▶ **DIRECTIONS**: Instruction for the entries that follow: retype exactly the lines from the line with "[Vert] (121, 482)" to the line with "Étapes (962, 422)", both included, and omit all others.

DATA TO EXAMINE START

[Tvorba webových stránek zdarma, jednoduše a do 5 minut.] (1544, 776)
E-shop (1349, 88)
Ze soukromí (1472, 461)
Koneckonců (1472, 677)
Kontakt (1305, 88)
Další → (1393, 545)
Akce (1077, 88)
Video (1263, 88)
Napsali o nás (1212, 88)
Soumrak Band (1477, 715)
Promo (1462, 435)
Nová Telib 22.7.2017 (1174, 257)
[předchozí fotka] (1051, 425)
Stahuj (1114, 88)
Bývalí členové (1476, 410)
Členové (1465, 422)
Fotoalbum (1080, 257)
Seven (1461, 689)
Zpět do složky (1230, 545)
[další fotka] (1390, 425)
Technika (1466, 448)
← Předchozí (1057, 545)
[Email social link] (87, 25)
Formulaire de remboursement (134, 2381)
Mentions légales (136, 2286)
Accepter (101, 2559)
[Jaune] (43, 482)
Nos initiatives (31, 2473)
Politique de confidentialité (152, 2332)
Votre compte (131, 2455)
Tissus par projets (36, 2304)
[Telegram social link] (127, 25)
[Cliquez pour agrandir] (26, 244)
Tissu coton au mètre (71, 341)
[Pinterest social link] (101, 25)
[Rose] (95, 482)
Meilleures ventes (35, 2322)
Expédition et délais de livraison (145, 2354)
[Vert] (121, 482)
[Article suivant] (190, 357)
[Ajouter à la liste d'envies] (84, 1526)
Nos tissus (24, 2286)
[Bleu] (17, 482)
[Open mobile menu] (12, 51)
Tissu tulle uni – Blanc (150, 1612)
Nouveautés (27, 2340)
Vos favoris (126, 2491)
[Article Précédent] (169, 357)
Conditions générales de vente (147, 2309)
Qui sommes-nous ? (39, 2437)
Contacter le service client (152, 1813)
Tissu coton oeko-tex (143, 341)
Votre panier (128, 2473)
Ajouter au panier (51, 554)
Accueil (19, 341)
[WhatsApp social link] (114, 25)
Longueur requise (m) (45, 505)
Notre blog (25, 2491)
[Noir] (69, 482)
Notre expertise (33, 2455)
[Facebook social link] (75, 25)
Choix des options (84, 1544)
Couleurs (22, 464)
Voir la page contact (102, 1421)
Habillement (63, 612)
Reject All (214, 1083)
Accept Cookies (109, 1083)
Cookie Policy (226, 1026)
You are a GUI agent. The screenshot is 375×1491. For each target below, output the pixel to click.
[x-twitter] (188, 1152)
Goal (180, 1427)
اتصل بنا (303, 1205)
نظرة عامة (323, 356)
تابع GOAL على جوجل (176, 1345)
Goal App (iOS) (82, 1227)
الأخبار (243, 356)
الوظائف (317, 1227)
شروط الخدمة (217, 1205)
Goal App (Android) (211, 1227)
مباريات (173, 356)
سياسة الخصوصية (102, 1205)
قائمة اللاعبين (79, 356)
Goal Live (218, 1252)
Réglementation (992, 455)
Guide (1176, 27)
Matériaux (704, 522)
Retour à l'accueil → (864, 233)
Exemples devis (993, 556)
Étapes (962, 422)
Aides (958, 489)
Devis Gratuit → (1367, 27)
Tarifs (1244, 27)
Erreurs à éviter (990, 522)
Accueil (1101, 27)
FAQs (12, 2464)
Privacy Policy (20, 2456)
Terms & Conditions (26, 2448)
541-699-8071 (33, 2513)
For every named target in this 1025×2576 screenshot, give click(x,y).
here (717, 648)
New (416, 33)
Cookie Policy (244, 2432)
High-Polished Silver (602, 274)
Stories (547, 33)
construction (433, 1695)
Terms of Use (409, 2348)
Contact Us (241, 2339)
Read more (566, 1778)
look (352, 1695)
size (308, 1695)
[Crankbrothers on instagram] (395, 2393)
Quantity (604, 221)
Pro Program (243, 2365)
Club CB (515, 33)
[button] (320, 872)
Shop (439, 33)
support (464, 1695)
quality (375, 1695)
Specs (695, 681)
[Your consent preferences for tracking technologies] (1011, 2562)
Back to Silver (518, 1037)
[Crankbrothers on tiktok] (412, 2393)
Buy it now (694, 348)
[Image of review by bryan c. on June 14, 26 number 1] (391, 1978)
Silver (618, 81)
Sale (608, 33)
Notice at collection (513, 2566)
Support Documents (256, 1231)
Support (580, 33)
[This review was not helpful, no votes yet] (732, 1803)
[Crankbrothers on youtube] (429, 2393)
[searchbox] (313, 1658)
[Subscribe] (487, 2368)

DATA TO EXAMINE END

▶ **TASK RESPONSE**:
[Vert] (121, 482)
[Article suivant] (190, 357)
[Ajouter à la liste d'envies] (84, 1526)
Nos tissus (24, 2286)
[Bleu] (17, 482)
[Open mobile menu] (12, 51)
Tissu tulle uni – Blanc (150, 1612)
Nouveautés (27, 2340)
Vos favoris (126, 2491)
[Article Précédent] (169, 357)
Conditions générales de vente (147, 2309)
Qui sommes-nous ? (39, 2437)
Contacter le service client (152, 1813)
Tissu coton oeko-tex (143, 341)
Votre panier (128, 2473)
Ajouter au panier (51, 554)
Accueil (19, 341)
[WhatsApp social link] (114, 25)
Longueur requise (m) (45, 505)
Notre blog (25, 2491)
[Noir] (69, 482)
Notre expertise (33, 2455)
[Facebook social link] (75, 25)
Choix des options (84, 1544)
Couleurs (22, 464)
Voir la page contact (102, 1421)
Habillement (63, 612)
Reject All (214, 1083)
Accept Cookies (109, 1083)
Cookie Policy (226, 1026)
You are a GUI agent. The screenshot is 375×1491. For each target below, output the pixel to click.
[x-twitter] (188, 1152)
Goal (180, 1427)
اتصل بنا (303, 1205)
نظرة عامة (323, 356)
تابع GOAL على جوجل (176, 1345)
Goal App (iOS) (82, 1227)
الأخبار (243, 356)
الوظائف (317, 1227)
شروط الخدمة (217, 1205)
Goal App (Android) (211, 1227)
مباريات (173, 356)
سياسة الخصوصية (102, 1205)
قائمة اللاعبين (79, 356)
Goal Live (218, 1252)
Réglementation (992, 455)
Guide (1176, 27)
Matériaux (704, 522)
Retour à l'accueil → (864, 233)
Exemples devis (993, 556)
Étapes (962, 422)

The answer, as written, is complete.